* [WORK REQUEST] Every line below that holds the word "agent" counts once; please tally them and give only the total.

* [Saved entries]

- - -

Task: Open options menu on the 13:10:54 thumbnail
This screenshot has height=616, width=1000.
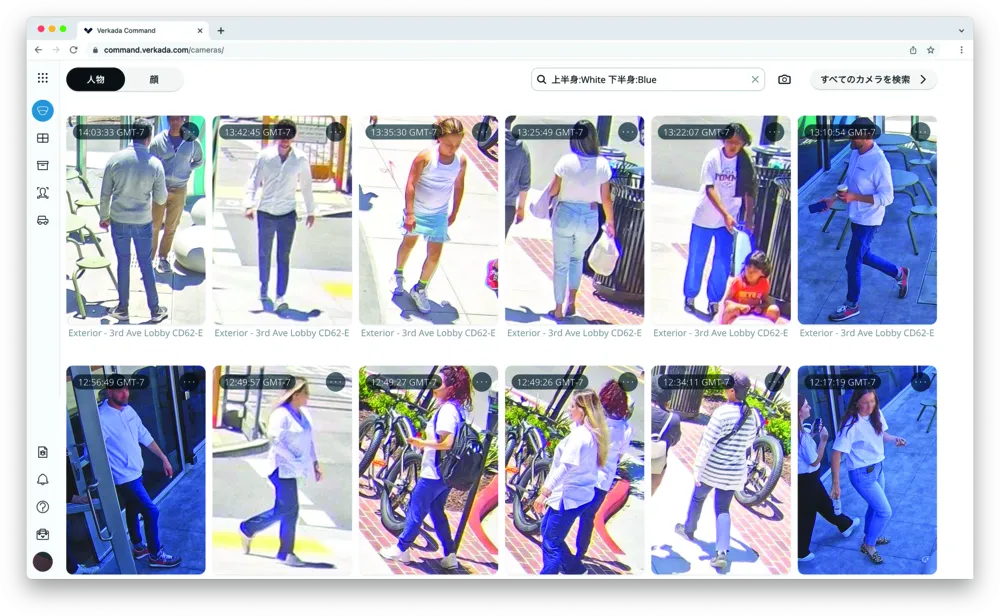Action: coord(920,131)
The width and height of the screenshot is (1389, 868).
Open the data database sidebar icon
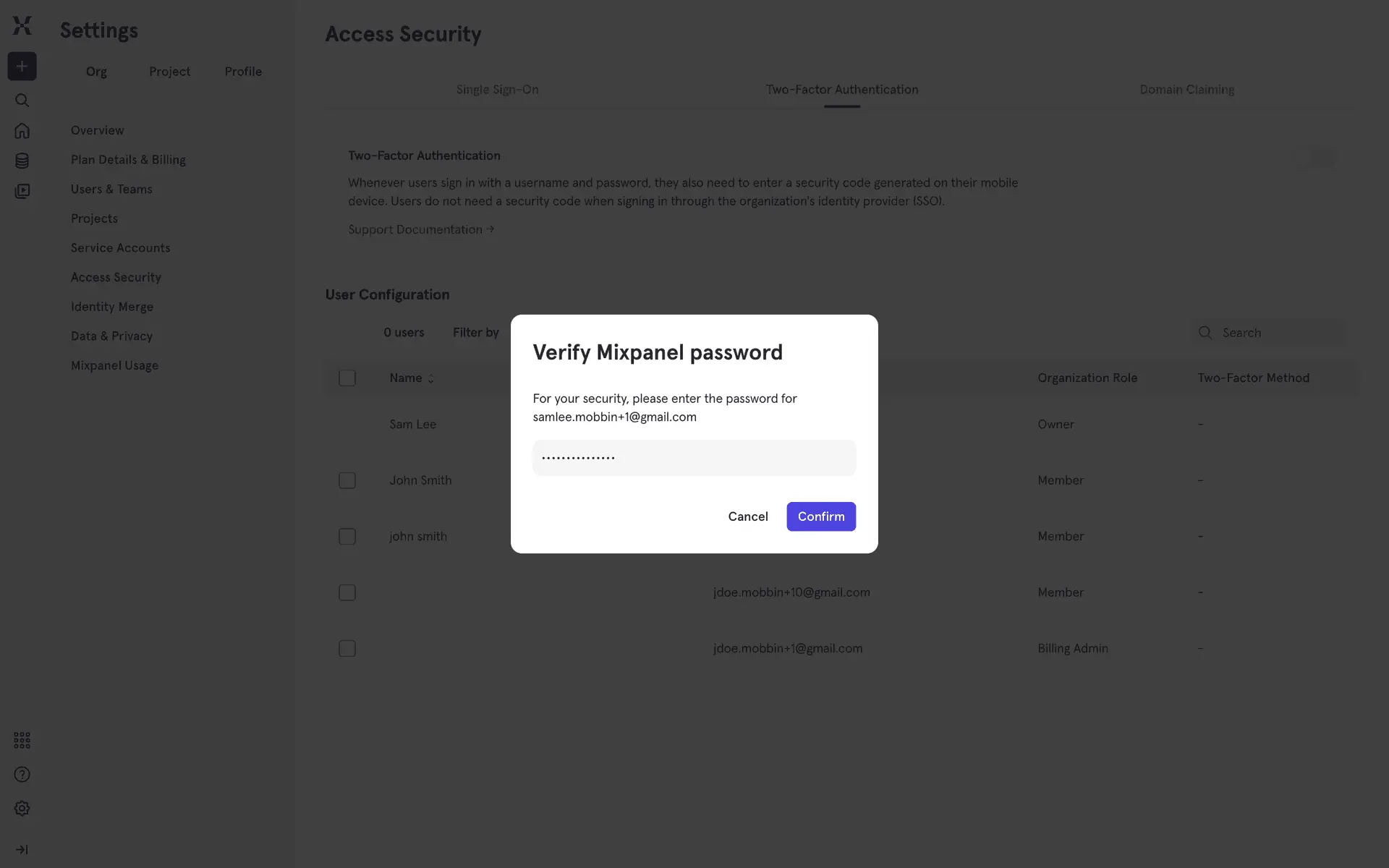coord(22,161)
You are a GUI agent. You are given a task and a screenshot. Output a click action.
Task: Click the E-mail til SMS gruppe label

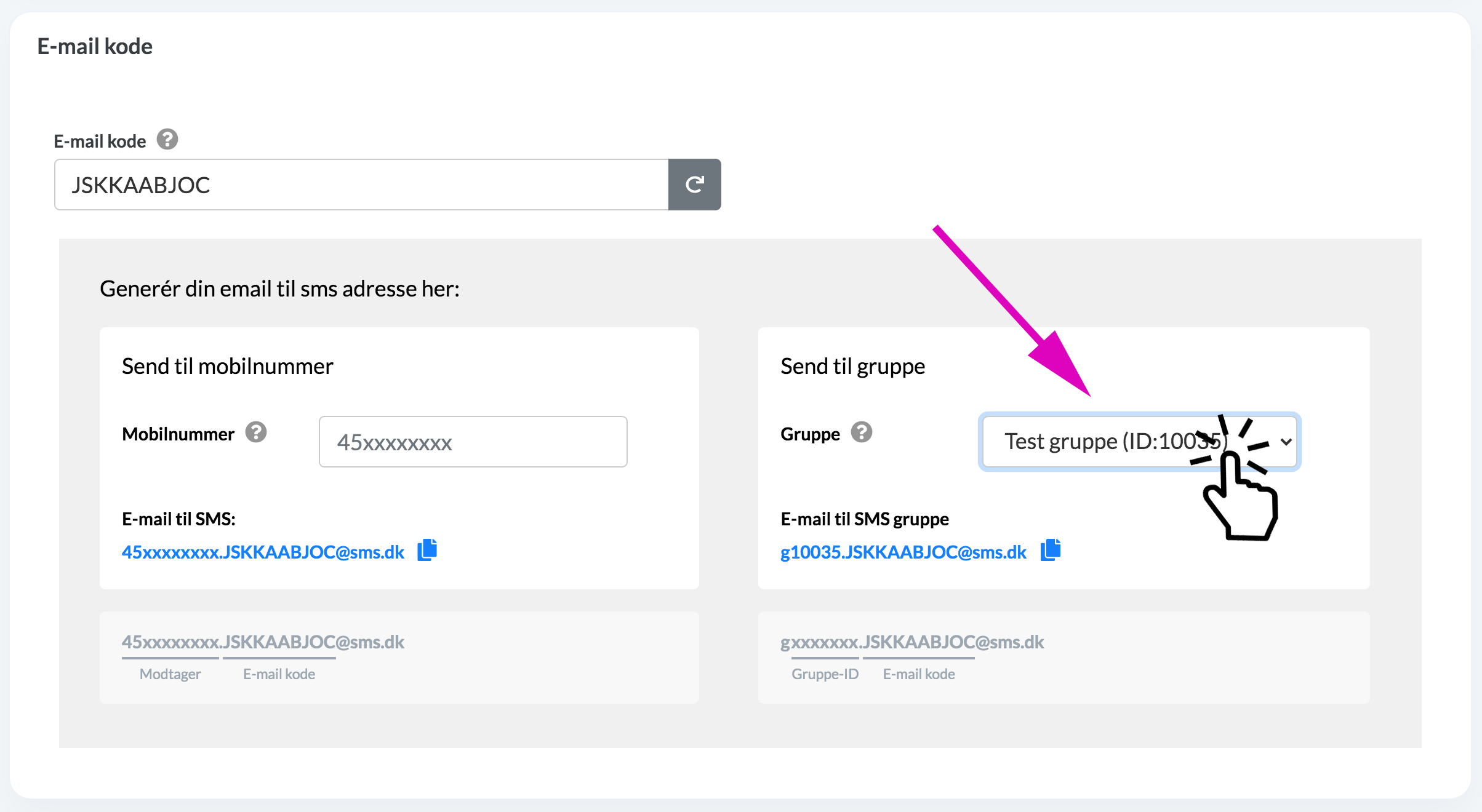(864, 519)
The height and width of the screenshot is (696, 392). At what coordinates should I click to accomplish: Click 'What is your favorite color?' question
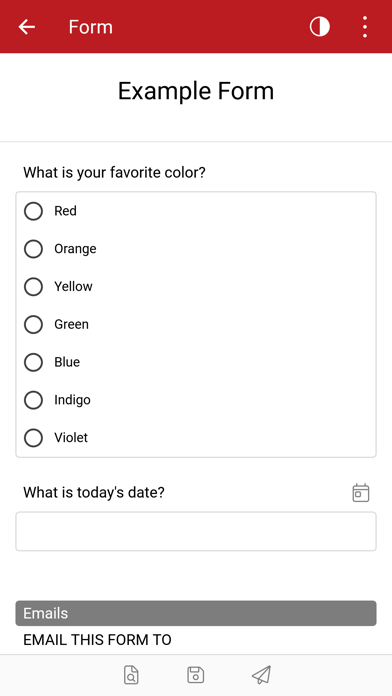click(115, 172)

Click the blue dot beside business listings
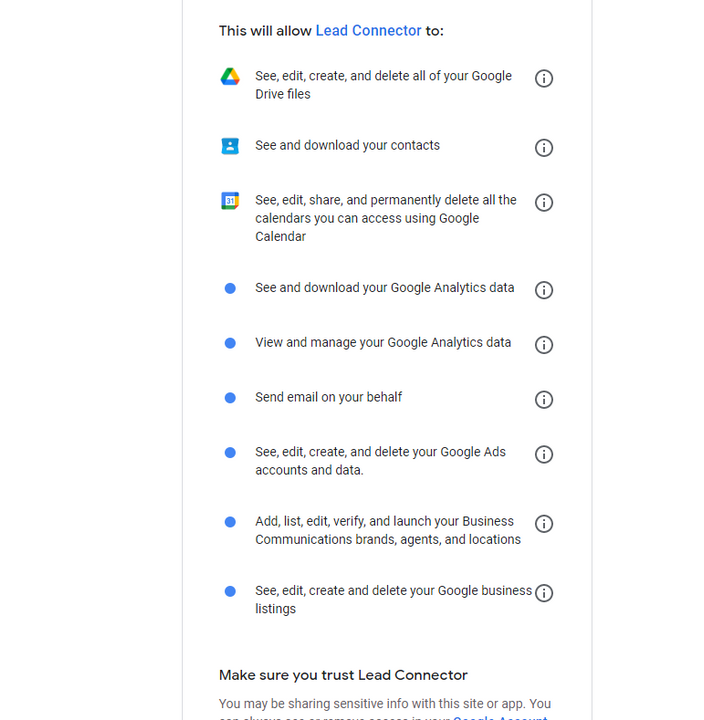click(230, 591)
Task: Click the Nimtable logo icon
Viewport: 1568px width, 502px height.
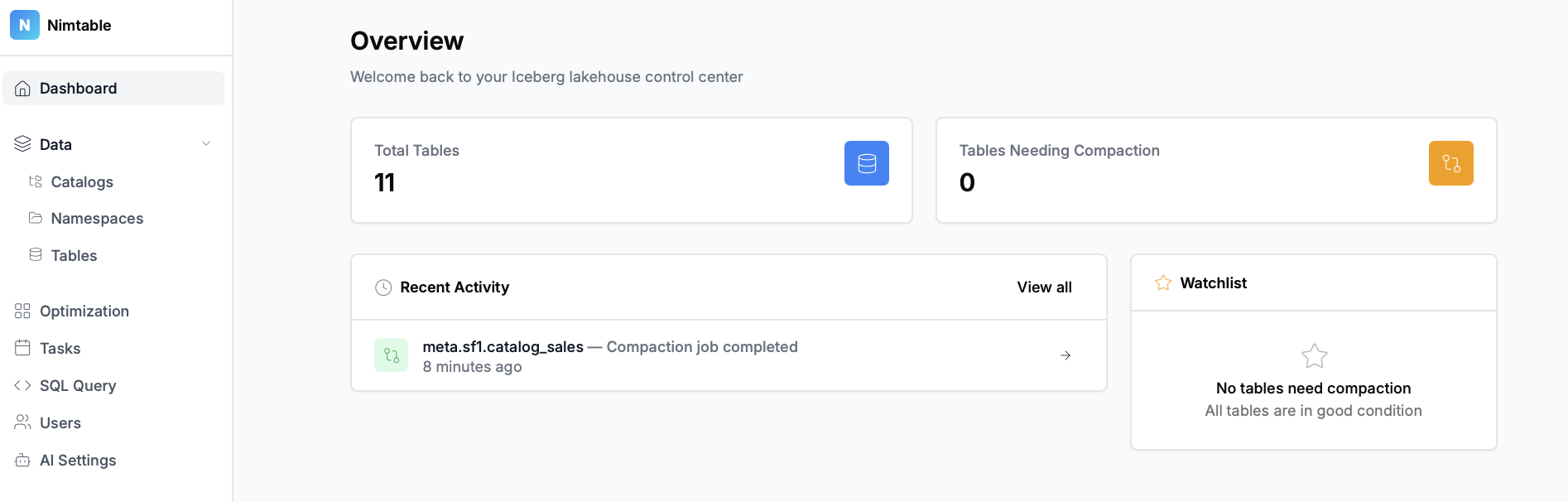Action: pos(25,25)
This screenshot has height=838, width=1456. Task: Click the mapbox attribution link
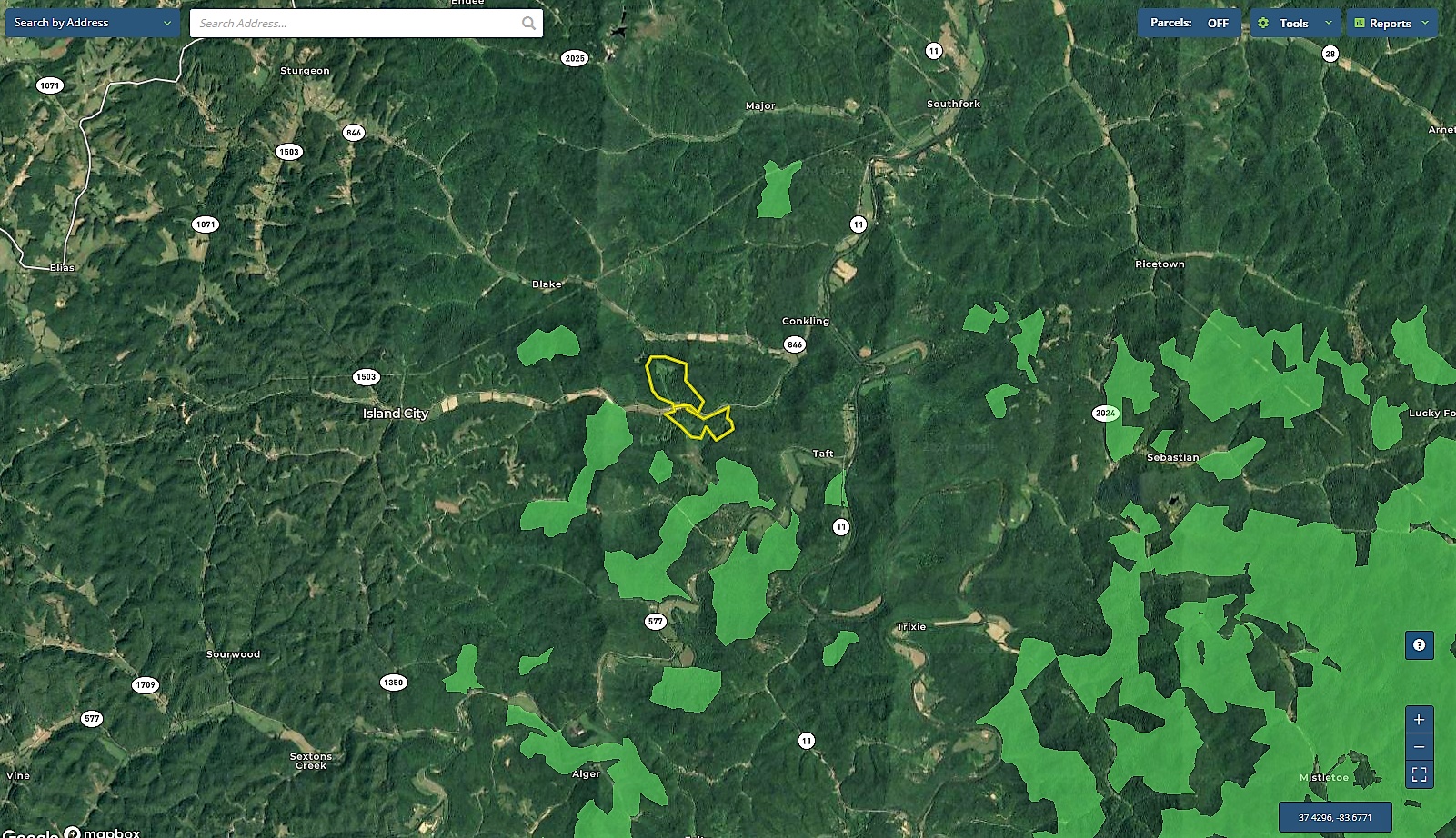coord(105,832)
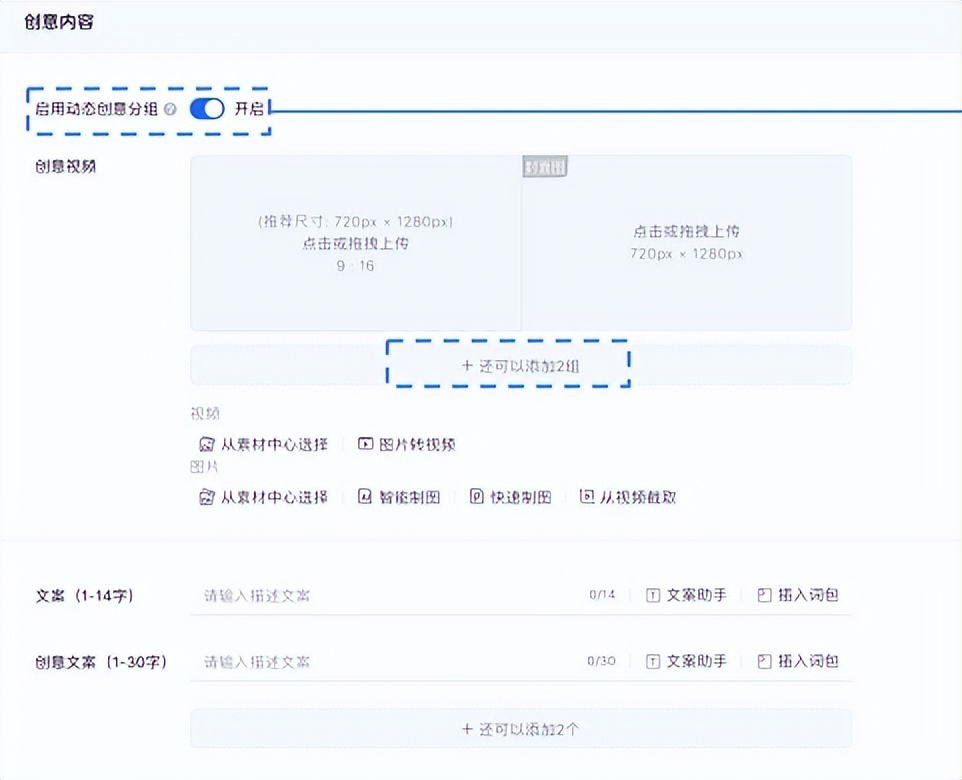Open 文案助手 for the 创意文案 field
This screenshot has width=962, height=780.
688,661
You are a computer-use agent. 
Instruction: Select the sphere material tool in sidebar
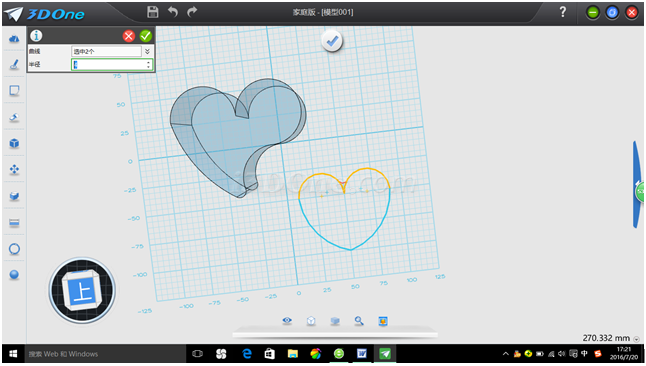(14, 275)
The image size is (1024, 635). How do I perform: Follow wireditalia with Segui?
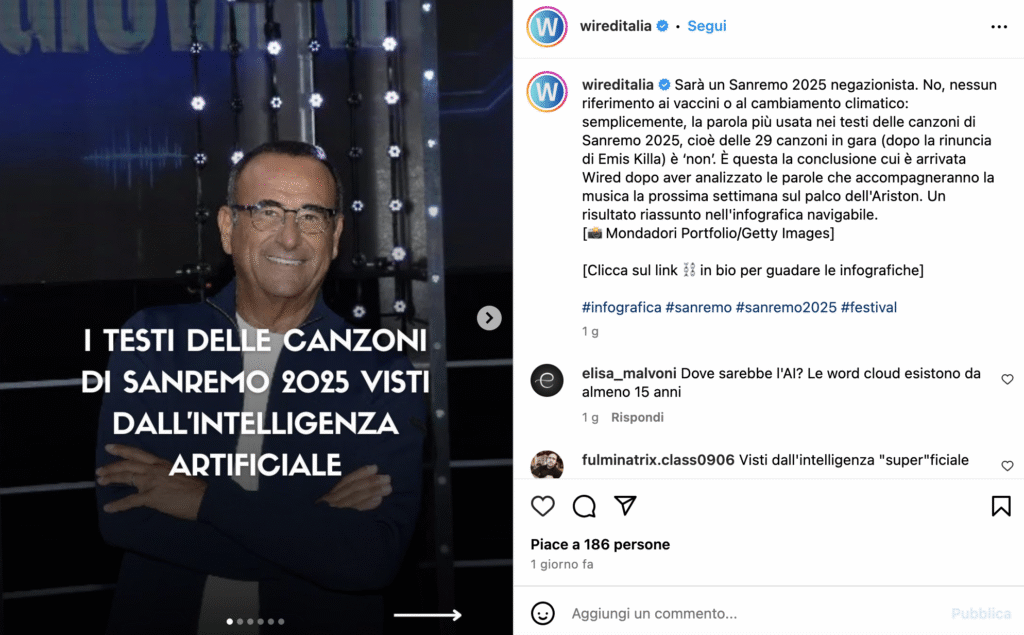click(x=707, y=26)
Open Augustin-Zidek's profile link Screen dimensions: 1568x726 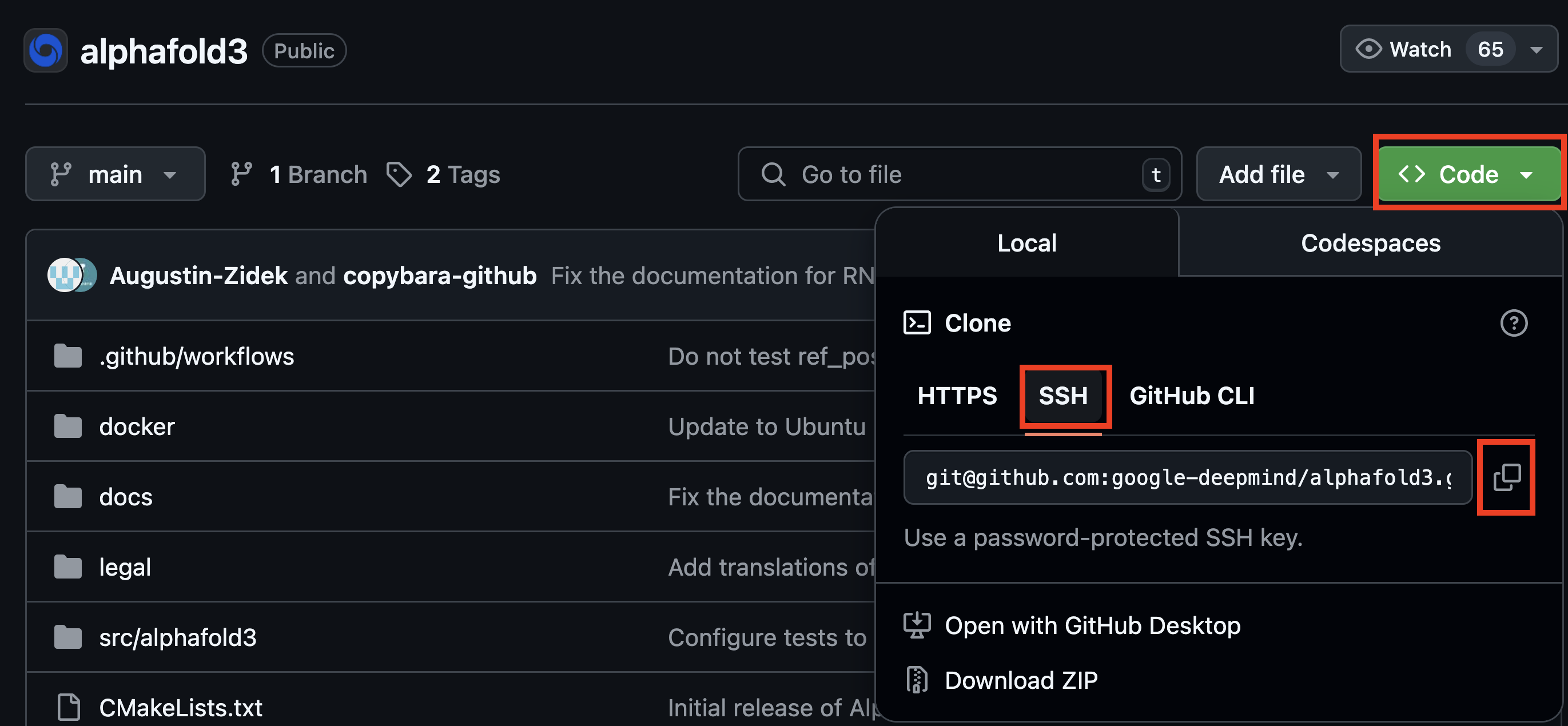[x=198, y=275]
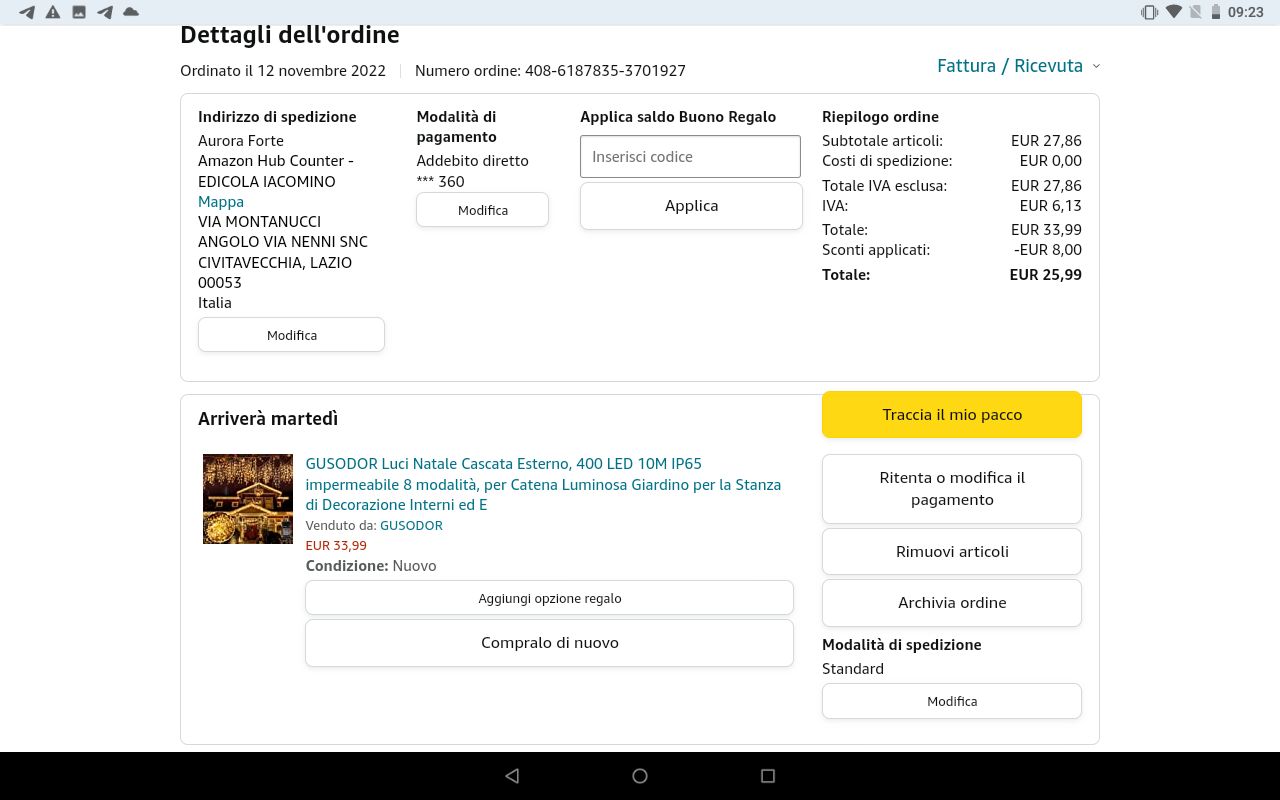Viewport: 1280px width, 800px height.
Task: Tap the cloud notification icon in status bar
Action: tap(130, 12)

- - -

* [WRITTEN SOLUTION] 2